In vivo effect of 8-epi-PGF2α on retinal circulation in diabetic and non-diabetic rats

Retinal hemodynamic responses to a F-2-isoprostane, 8-epi-PGF(2 alpha), were quantitated in vivo in non-diabetic and diabetic rats using a Video fluorescein angiography system. Vascular diameters and retinal mean circulation time were determined before and after 5 mu l intra-vitreous injection of 8-epi-PGF(2 alpha) (10(-5) to 10(-3) M), 10(-4) M 8-epi-PGF(2 alpha) + 10(-3) M SQ29,548 or 10(-3) M LCB2853 (two inhibitors of TXA(2) receptor), 10(-4) M 9 beta-PGF(2 alpha), or the carrier in non-diabetic animals. Diabetic rats received either 8-epi-PGF(2 alpha) 10(-4) M, or the carrier. Compared to control animals, diabetic rats presented in the basal state a venous vasodilation (P<0.01), without modification of retinal mean circulation time or blood flow. After intravitreous injection of 8-epi-PGF(2 alpha), a significant arterial vasoconstriction was observed in control but not in diabetic animals. This vasoconstriction was concomitant with increased retinal mean circulation time in control but not in diabetic rats, inducing an impaired reduction of blood flow.
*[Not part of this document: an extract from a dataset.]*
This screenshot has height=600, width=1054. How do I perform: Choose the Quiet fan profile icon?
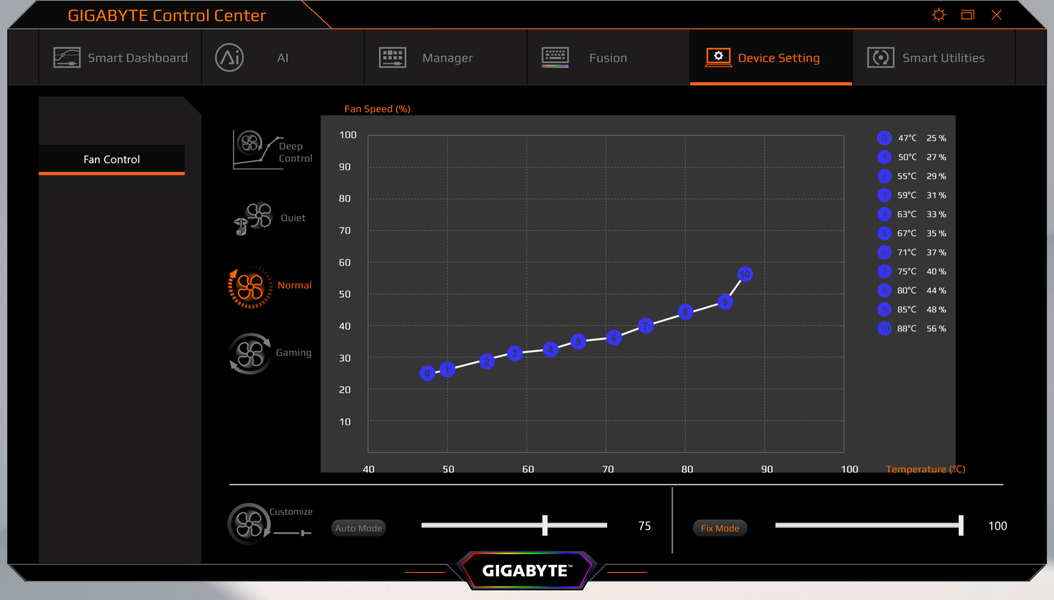(253, 218)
No vasoconstriction was observed after injection of either the carrier, 9 beta-PGF(2 alpha) or the isoprostane associated to the inhibitors of TXA(2) receptors. This is the first direct observation that the isoprostane 8-iso-PGF(2 alpha) is a potent vasoconstricting agent in the retina. It occurs at the arterial but not venous level, and is likely mediated through a TXA(2)-like receptor. Differences observed between control and diabetic animals suggest altered adaptative mechanisms toward vasoconstrictor substances (such as isoprostanes) in diabetic rats.